Le 10 février 1999, un cas de valvulopathie aortique est notifié au CRPV de Marseille qui l'inclut dans la base nationale le 16 février 1999. Un autre cas d'HTAP est notifié en juin 1999. Selon l'Igas, le benfluorex aurait dû figurer à « l'ordre du jour » de la CNPV du 7 juillet 1999. « De 1999 à 2005, le progrès dans les connaissances scientifiques et la montée des cas rendent incompréhensibles l'inertie puis les propositions inadaptées de la pharmacovigilance », explique la mission. On connaît la suite…

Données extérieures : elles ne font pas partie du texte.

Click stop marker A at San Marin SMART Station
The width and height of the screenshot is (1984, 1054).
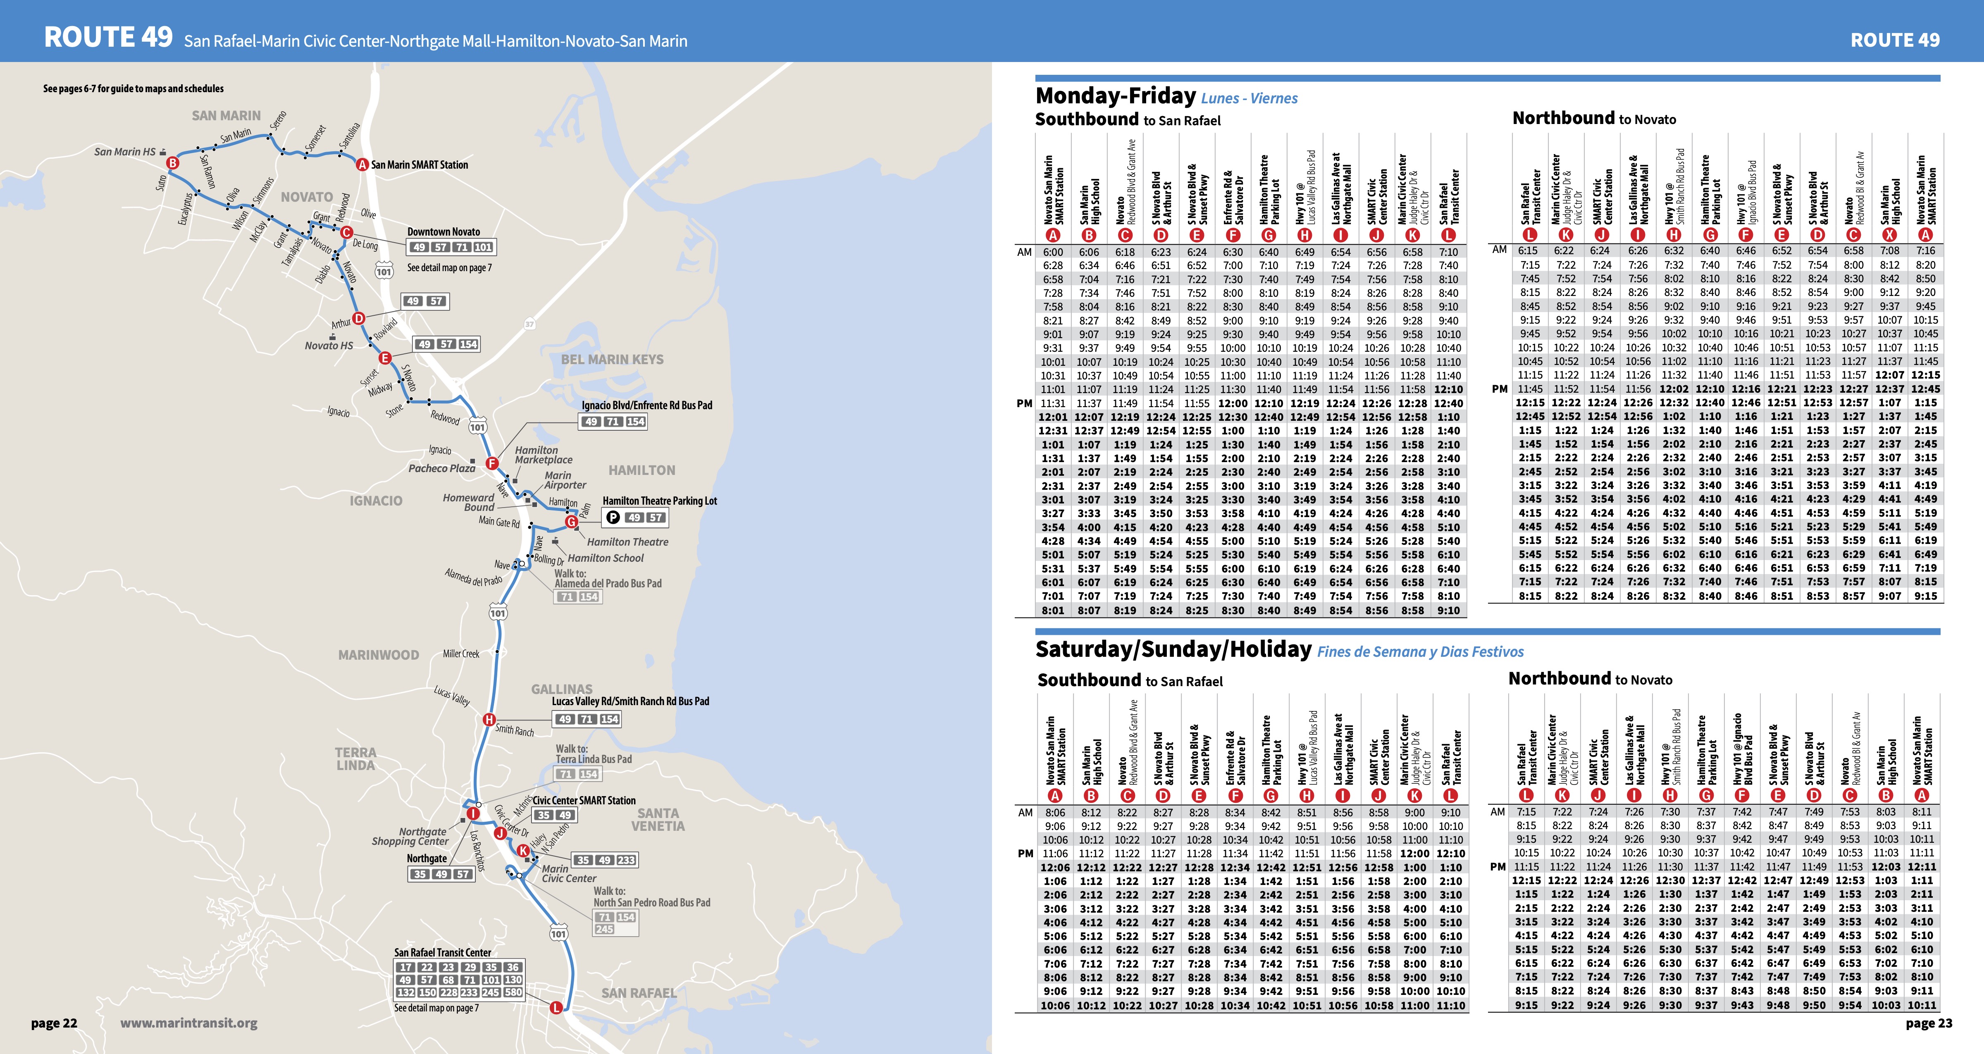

Des pressions exercées par des personnes appartenant aux laboratoires Servier ou ayant des liens d'intérêt avec eux sur des acteurs ayant participé à l'établissement de la toxicité du Mediator® sont relevées par la mission qui va signaler ces pratiques à l'autorité judiciaire. Mais la mission estime qu'aucun des directeurs généraux qui se sont succédés à la tête de l'Afssaps n'a été informé de manière correcte jusqu'à la fin de l'année 2010, ce qui n'exonère pas ces directeurs de leurs responsabilités, relève la mission. « De même, il semble qu'aucune information sanitaire sur le risque du Mediator® n'ait été portée à la connaissance des ministres avant que la décision de suspension ne soit imminente…

Les laboratoires Servier, pendant 35 ans, seraient intervenus "sans relâche" auprès des acteurs de la chaîne du médicament pour pouvoir poursuivre la commercialisation du Mediator® et pour en obtenir la reconnaissance en qualité de médicament anti-diabétique. Pour reprendre une expression revenue à plusieurs reprises dans les témoignages recueillis par la mission, elle a « anesthésié » ces acteurs de la chaîne du médicament et même, elle les a « roulés dans la farine » ;

Enfin, la mission de l'Igas identifie un certain nombre d'anomalies majeures de fonctionnement et conclut que la multiplicité des instances sanitaires chargées du médicament, leur cloisonnement et la complexité de leur fonctionnement rendent le système lent, peu réactif et contribuent à une dilution des responsabilités ;

Rappelons enfin que le Mediator a fait 500 à 2.000 victimes et que les auditions faisant suite au dépôt de 116 plaintes sont en cours.